▼▼▼

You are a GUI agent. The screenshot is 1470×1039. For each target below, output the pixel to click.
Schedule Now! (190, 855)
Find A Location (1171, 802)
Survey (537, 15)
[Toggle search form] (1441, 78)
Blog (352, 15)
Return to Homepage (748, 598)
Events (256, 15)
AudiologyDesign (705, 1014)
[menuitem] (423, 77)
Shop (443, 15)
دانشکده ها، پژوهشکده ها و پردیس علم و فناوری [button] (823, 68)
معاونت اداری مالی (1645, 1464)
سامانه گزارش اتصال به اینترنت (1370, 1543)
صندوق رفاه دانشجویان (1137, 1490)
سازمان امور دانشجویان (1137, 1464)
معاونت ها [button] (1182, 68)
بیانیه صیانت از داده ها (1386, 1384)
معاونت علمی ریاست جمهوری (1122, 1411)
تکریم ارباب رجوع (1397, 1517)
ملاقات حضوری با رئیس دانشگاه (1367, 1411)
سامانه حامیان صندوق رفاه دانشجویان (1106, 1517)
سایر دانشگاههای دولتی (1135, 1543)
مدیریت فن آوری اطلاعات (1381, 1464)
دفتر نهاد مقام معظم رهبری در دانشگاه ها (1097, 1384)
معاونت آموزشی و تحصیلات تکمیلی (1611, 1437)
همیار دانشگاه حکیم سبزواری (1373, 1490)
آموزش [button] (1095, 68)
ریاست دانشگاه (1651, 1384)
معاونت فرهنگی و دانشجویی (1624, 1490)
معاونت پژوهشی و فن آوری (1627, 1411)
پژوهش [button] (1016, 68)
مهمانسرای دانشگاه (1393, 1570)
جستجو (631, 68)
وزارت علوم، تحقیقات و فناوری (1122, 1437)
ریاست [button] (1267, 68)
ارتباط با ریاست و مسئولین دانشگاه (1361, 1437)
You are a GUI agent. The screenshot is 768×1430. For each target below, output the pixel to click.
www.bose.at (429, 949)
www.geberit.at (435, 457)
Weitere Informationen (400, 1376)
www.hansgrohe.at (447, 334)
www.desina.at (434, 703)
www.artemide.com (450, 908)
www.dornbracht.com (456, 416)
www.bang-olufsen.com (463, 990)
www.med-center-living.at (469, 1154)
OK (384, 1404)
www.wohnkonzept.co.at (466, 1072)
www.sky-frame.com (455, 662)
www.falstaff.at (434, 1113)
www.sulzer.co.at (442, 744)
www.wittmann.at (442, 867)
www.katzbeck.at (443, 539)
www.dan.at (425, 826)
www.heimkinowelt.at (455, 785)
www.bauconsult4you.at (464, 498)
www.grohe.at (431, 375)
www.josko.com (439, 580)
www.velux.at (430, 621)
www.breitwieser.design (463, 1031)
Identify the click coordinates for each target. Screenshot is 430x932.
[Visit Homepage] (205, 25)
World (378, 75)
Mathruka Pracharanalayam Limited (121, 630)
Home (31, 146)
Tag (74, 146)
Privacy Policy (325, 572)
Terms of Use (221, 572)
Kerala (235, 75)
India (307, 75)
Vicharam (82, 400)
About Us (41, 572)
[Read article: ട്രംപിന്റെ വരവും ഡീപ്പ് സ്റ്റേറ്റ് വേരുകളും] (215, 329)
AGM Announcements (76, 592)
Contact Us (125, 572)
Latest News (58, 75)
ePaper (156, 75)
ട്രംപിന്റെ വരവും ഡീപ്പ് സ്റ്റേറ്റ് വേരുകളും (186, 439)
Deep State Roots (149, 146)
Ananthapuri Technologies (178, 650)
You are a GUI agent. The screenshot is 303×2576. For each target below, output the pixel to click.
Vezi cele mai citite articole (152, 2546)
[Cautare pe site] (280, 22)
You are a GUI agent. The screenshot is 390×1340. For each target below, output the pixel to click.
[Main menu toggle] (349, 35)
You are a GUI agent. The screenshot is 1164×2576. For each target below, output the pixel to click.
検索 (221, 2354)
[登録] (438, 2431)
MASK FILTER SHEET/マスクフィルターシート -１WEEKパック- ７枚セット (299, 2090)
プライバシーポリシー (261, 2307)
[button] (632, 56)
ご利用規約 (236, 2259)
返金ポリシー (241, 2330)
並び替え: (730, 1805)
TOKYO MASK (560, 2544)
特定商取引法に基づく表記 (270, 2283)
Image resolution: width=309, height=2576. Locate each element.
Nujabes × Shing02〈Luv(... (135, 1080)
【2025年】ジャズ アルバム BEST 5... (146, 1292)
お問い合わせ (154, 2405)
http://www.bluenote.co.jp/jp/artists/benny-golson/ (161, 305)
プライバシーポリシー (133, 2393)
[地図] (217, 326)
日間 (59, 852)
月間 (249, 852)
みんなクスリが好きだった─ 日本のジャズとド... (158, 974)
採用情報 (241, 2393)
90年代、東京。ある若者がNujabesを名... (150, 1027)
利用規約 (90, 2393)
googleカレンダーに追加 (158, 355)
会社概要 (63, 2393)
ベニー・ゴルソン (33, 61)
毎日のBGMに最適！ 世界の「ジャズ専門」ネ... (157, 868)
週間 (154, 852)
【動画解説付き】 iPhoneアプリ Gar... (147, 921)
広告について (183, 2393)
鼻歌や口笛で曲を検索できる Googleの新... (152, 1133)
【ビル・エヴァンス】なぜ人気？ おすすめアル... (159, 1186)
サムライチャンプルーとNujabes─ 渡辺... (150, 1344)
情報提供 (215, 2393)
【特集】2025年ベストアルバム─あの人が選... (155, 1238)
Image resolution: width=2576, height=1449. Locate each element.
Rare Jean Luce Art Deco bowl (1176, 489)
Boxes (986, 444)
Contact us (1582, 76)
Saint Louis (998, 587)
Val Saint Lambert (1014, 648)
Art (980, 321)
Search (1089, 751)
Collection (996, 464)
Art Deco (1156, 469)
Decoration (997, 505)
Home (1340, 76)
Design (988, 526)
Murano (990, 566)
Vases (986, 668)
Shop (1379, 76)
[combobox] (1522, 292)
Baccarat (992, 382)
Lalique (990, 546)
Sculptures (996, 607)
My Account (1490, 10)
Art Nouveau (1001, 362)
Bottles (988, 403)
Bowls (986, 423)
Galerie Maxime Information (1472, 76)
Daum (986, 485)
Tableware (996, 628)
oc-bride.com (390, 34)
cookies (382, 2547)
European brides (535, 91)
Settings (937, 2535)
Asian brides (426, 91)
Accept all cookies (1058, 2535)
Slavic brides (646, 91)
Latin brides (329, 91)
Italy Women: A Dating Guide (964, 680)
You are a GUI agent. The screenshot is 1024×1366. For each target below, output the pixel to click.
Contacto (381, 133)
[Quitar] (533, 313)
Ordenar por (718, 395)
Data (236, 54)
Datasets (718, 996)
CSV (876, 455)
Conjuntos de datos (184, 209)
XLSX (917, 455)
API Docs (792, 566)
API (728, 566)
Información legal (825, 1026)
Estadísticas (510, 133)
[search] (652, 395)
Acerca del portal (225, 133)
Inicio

▲▲▲

_What the task asks_: A single number is needed: the count of lines in the records that include "ریاست".

_Response_: 4